June 22, 2019

Art and Science

Chemistry and art history students learned to appreciate the overlap of art and science when they collaborated on projects that focused on the Wright Museum of Art’s permanent collection.

Chemistry major Sarah Farr’19 took her turn shooting a handheld X-Ray fluorescence analyzer at Venus at the Forge of Vulcan, an 18th century Dutch oil painting, part of the Wright Museum of Art’s permanent collection. The tool measures metal concentration, which provides information about a painting’s age through pigment composition.

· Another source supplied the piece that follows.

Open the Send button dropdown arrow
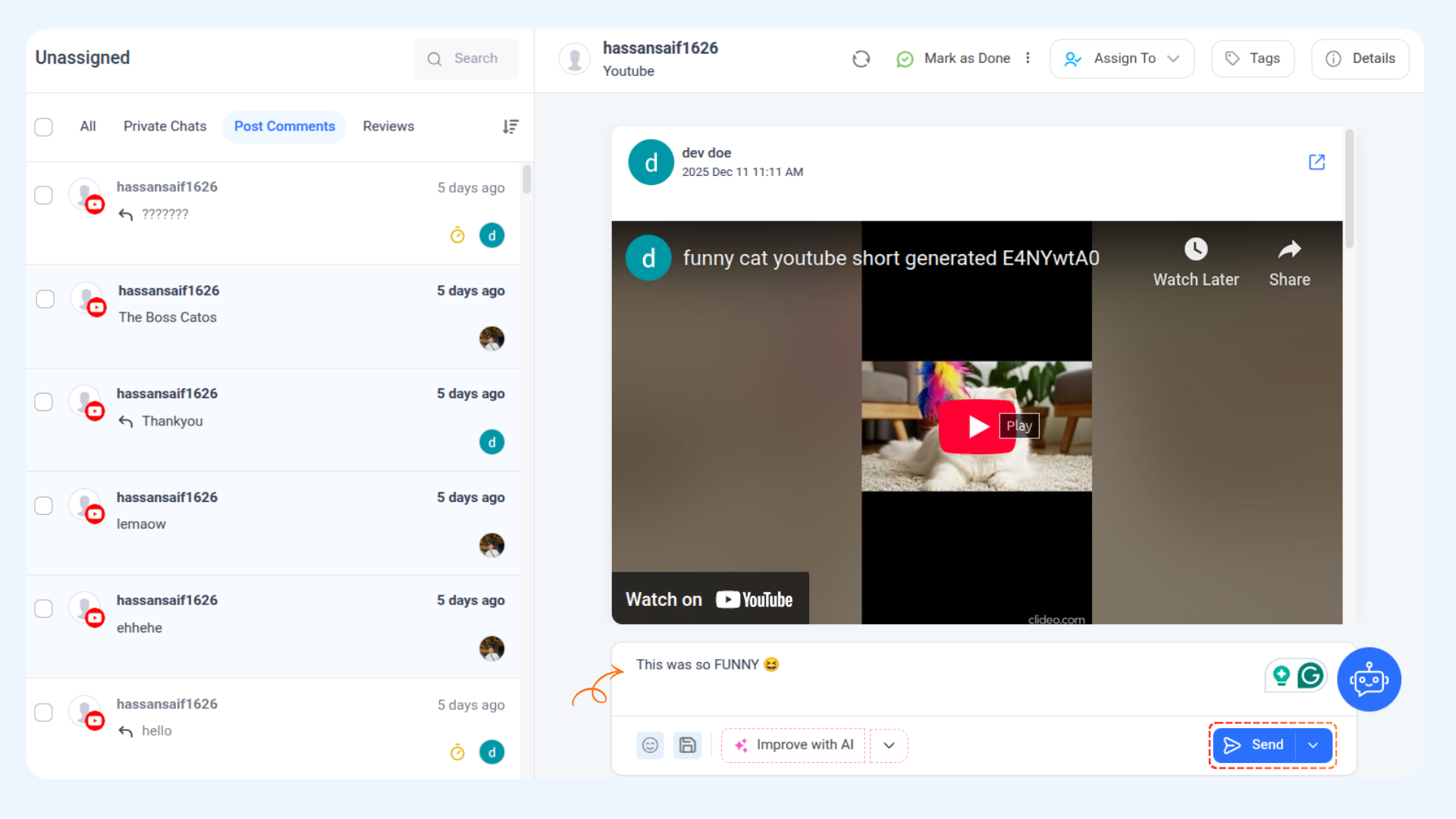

Farr was enrolled in an Instrumental Analysis of Art and Artifacts class, taught by Assistant Professor of Chemistry Kristin Labby, which collaborated with Italian Renaissance Painting, a class taught by Assistant Professor of Art History David Boffa. Students learned to appreciate the overlap of art and science when the classes worked together on multiple activities, such as making paint from scratch using pigment and binders. The metal analysis activity had students researching the painting’s history to generate research questions and identify areas of the painting to analyze before they started using the handheld XRF instrument.

“While we, fortunately, did not reveal any major fakes or forgeries within the collection, we gathered valuable information that mostly confirms the attributions of the paintings we analyzed,” says Labby.